◆ AIM OF THE EXERCISE: From the records, return each line that has the word "computer" in it.

◆ SOURCE MATERIAL:
= = =

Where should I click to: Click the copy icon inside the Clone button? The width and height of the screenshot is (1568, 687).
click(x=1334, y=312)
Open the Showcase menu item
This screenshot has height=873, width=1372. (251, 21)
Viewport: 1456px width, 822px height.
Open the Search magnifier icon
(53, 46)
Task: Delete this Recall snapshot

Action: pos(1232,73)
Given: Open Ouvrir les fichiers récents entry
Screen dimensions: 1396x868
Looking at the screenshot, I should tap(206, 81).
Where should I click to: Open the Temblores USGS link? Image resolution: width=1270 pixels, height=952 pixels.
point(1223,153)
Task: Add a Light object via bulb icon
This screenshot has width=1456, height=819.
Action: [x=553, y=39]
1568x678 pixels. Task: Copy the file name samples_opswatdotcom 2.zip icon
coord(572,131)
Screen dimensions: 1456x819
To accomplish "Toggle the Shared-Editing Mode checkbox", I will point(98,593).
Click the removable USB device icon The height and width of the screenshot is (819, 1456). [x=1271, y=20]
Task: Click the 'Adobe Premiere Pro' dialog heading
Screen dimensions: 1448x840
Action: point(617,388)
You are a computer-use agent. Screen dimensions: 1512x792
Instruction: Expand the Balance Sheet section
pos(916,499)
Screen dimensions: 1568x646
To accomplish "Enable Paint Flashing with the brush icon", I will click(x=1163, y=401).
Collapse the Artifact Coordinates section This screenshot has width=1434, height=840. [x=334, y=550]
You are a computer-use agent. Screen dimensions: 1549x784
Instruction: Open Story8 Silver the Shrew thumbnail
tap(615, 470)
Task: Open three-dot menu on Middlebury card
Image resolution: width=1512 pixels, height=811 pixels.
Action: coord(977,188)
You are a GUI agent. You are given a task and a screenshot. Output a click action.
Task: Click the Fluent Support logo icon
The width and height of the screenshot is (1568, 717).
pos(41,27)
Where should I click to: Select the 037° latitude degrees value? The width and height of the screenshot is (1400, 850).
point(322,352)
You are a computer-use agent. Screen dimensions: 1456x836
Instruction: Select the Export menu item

= = =

◆ REPLY:
You are a computer-use agent. Screen dimensions: 1512x792
You are a computer-use agent. Screen dimensions: 1549x784
You are a computer-use agent. Screen dimensions: 1456x836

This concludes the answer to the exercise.